Este artista interdisciplinario se unió a Álvarez, actriz reconocida a nivel internacional, para formar un cóctel -literalmente- explosivo. Desde 2015 impulsan La Columna Durruti, grupo productor de esta performance, con un equipo formado en la escena independiente de las artes escénicas.
Desde el principio, sus acciones apuntaron a derrumbar los mandatos heredados y "destruir los iconos de la cultura". Comenzaron por las raíces: cuestionando nada menos que a la familia como institución, con performances que también culminaron con una anárquica destrucción de objetos simbólicos.
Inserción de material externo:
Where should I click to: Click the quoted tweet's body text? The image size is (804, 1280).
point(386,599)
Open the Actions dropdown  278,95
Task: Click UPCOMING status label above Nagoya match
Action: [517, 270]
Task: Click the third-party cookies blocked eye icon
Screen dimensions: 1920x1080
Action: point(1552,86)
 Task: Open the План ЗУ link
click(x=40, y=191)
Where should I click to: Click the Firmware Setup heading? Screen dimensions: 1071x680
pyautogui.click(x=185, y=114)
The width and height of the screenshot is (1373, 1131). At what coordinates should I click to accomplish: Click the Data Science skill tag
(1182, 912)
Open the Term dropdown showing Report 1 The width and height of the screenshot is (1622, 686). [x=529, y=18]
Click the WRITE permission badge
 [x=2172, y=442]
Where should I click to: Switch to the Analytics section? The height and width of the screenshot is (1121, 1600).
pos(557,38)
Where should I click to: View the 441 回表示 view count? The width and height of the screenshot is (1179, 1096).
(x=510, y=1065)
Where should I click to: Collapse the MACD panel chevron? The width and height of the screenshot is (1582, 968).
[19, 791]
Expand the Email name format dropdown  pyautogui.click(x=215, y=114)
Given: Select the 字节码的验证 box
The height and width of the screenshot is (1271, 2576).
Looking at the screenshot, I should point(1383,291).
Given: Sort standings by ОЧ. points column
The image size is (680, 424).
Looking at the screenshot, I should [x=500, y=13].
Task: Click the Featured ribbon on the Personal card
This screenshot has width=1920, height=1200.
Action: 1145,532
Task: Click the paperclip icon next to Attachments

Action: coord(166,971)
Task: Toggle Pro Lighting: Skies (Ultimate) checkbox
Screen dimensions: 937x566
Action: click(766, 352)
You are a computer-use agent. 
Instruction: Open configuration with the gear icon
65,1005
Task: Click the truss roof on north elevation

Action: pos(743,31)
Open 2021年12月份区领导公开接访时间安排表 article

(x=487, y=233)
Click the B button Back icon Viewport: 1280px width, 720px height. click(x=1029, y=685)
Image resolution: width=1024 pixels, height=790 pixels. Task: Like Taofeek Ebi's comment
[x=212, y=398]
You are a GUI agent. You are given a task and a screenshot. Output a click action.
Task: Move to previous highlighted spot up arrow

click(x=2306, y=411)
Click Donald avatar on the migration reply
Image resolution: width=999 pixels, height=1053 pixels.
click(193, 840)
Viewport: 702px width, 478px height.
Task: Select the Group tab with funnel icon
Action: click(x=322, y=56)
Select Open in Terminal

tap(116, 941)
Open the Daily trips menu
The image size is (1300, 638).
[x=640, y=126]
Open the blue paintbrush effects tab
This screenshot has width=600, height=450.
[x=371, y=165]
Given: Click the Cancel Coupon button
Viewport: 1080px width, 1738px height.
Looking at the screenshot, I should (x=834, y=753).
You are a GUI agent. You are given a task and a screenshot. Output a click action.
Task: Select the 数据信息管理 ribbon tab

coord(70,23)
En esta ocasión, a modo climax de la Bienal de Performance, arremetieron contra la escena del arte contemporáneo y su relación con el mercado. Claro que el recurso de la destrucción, en este terreno, no es nuevo. Justamente fue ése fue el título que Minujín le puso a su primer happening, realizado en París en 1963. Consistió en permitir que otros artistas intervinieran sus obras realizadas hasta entonces, para después quemarlas mientras liberaba cientos de pájaros y conejos.
Dos años antes, un grupo de artistas informalistas había abierto el camino al arte de acción al exhibir Arte destructivo, una muestra integrada por desechos encontrados y sonidos perturbadores en una de las principales galerías de arte de Buenos Aires.
"Nosotros decimos siempre: la destrucción sirve para trabajar con el despojo, con el resto. Como cuando uno quema el prado en el campo para que lo que nazca, lo haga con más fuerza", aclara García Wehbi. "Si se quemaran el MoMA o el Louvre, ¿qué obra salvarían? -dirá Álvarez al interpretar su texto-. Lo único que habría que salvar es el fuego, para empezar todo de nuevo."
Estas ideas radicales tienen mucho que ver con el nombre del grupo, La Columna Durruti, inspirado en las milicias populares anarquistas que participaron de la Guerra Civil Española y fueron lideradas en sus inicios por Buenaventura Durruti. Ocho décadas después, toman cuerpo en estos enmascarados que ahora dibujan con aerosol rojo un voluminoso pene sobre el "Cristo" de la última cena recreada por Marcos López, antes de arremeter contra la obra a hachazos.
Un final dramático y provocador para esta tercera edición de la bienal, dirigida por Graciela Casabé y curada por Álvarez. La autocrítica y el humor habían marcado el tono desde la conferencia de prensa, realizada semanas atrás, que cerró con un video del colectivo de artistas Young-Hae Chang Heavy Industries. "Si no sabe hacer un corno -anunciaba la obra-, tiene un futuro prometedor como artista de performance. El artista de nuestros tiempos."
Inaugurada en 2015 con la participación de la artista serbia Marina Abramovic, considerada "la abuela de la performance", la bienal presentó este año una veintena de trabajos, incluidos los del italiano Romeo Castellucci y la francesa Gisèle Vienne, en otras tantas sedes de Buenos Aires, Vicente López y Córdoba.
Entre las propuestas más atractivas se destacaron Ronquidos oceánicos, una siesta colectiva que incluyó masajes para el público y escenas eróticas entre humanos y delfines, y Estás conduciendo un dibujo, un paseo en moto a ciegas por la ciudad. Todas experiencias destinadas a destruir, por lo menos, el concepto tradicional de lo que consideramos arte.